Accusatief bepaalde lidwoorden

Dhr. (mannelijk) vgl. (neutrum) zh.r. (vrouwelijk)
Nominatief der das dood gaan
Genetisch des des der
Datief dem dem der
Accusatief den das dood gaan

Accusatieve voorzetsels in de tabel

Alle zelfstandige naamwoorden die in de accusatief worden geplaatst, worden samen met voorzetsels in een zin gebruikt - ze helpen het werkwoord te verbinden, d.w.z. predikaat met onderwerp. De tabel toont alle voorzetsels die met woorden in de accusatief kunnen worden gebruikt, evenals voorbeelden.

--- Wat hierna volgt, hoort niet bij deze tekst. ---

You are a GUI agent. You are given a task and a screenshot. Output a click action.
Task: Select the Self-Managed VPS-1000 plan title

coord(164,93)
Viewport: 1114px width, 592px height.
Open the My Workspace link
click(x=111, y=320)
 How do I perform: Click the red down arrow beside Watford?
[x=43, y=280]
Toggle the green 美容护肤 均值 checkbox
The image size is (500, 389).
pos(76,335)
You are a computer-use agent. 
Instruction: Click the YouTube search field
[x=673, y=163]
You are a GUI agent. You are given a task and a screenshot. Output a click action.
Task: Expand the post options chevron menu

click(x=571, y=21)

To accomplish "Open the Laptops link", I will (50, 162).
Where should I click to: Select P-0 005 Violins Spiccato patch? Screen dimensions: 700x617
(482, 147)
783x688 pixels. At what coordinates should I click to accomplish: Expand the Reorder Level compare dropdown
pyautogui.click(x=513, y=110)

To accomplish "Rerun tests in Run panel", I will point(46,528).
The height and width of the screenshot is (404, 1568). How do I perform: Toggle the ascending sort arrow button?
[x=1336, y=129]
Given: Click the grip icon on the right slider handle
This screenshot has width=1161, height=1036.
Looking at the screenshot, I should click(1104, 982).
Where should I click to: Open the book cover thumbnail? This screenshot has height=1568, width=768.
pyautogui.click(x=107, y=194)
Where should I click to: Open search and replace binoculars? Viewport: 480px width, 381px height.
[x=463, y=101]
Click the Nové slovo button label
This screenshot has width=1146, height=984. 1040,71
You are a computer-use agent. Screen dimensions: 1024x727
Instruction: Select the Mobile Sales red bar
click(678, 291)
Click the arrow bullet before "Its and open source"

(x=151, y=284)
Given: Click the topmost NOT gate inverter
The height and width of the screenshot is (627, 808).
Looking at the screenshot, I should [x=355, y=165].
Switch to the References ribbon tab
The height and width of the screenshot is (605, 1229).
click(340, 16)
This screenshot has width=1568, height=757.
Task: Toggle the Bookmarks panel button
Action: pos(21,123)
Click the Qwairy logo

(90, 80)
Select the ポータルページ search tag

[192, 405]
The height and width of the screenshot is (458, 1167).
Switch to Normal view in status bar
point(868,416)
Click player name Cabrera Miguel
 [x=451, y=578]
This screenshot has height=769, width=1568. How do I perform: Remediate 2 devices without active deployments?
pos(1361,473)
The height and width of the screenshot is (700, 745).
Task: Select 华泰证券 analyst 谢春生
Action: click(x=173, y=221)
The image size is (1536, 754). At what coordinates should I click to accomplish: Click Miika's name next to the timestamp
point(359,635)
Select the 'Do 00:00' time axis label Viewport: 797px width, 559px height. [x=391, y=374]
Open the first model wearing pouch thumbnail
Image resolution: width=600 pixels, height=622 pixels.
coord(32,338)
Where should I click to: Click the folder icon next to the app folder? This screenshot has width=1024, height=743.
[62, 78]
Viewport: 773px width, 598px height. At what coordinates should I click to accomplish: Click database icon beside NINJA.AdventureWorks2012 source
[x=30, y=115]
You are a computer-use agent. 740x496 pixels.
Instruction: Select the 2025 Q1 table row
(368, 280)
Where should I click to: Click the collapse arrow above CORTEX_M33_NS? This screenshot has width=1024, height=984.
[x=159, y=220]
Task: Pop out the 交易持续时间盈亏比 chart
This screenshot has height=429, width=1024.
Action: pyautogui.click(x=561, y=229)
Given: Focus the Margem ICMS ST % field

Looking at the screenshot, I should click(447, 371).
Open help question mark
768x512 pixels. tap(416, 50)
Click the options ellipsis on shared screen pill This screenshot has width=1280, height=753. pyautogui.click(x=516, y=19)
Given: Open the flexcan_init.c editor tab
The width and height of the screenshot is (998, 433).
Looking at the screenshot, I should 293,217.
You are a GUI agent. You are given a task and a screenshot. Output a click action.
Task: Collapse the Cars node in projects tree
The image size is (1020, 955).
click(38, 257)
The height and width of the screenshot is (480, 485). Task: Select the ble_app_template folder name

Voorzetsel in het Duits Vertaling in het Russisch Een voorbeeld van het gebruik van een voorzetsel in een zin
Durch door, dankzij Der Weg führt durch die Wiese. - De weg gaat door het veld.

Ich habe dich durch einen Zufall kennengelernt. 'Ik heb je toevallig ontmoet.

Vacht voor, voor, op Diese Postkaart ist fur meine Mutter. Deze kaart is voor mijn moeder.

Ich habe die Bücher für 50 Euro gekauft. Ik kocht boeken voor 50 euro.

Gegen tegen, rond, ongeveer Wir kämpfen gegen die Feinde. We vechten tegen vijanden.

Wir treffen uns gegen 10 Uhr. We ontmoeten elkaar om ongeveer 10 uur.

uhm rond, ongeveer, in Die Erde dreht sich um die Sonne. - De aarde draait om de zon.

Ich stehe um 8 Uhr auf. - Ik sta om 8.00 uur op.

Die Dame kommt um Mitternacht. De dame komt rond middernacht.

Ohne zonder (gebruikt met een zelfstandig naamwoord zonder lidwoord) Ohne deine Hilfe schaffe ich das nicht. 'Ik kan het niet zonder uw hulp.

Ich trinke Tee ohne Zucker. Ik drink thee zonder suiker.

Bis voordat Ich bleibe bei dir bis Abend. 'Ik blijf tot de avond bij je.

Der Zug fährt bis Köln. De trein gaat naar Keulen.

Ich brauche funf bis sechs Stunden, um diese Aufgabe auszufüllen. Ik heb 5-6 uur nodig om deze opdrachten te voltooien.

Zelfstandige naamwoorden die worden gebruikt na de voorzetsels "bis" en "ohne" worden meestal gebruikt in de Duitse spraak zonder lidwoorden. Deze laatste kan verschijnen mits een specifiek object of persoon wordt aangegeven. Als zelfstandige naamwoorden na dergelijke voorzetsels worden gekenmerkt door bijvoeglijke naamwoorden, dan zijn deze laatste verwijzingen naar de grammaticale categorie van het zelfstandig naamwoord. Voorbeelden:

  • Bis nächsten Donnerstag möchte ich mich richtig entspannen. Tot volgende week donderdag wil ik lekker uitrusten.
  • Ohne das Mädchen wird er das Haus sowieso nicht verlassen. “Zonder dit meisje komt hij het huis nog steeds niet uit.
  • Ohne grüne Lederjacke kann meine Tochter nicht leben. – Zonder groen leren jack kan mijn dochter niet leven.

wij voeren uit opdrachten Rechtsaf

Tijdens het proces van het beheersen van het educatieve materiaal kunnen volwassen beginners vragen hebben als - waarom de oefeningen doen, als alles toch duidelijk is? In feite zijn oefeningen, of oefeningen, een onmisbaar onderdeel van elke training, inclusief de Duitse taal. Zij zijn het die helpen om kennis tot het hoogste punt te consolideren en ook hiaten in de ontvangen informatie te identificeren. Het lijkt misschien alsof je de stof perfect onder de knie hebt, maar tijdens het huiswerk kunnen er vragen rijzen. Verwaarloos daarom dit belangrijke onderdeel van training niet - oefeningen doen en spraak oefenen.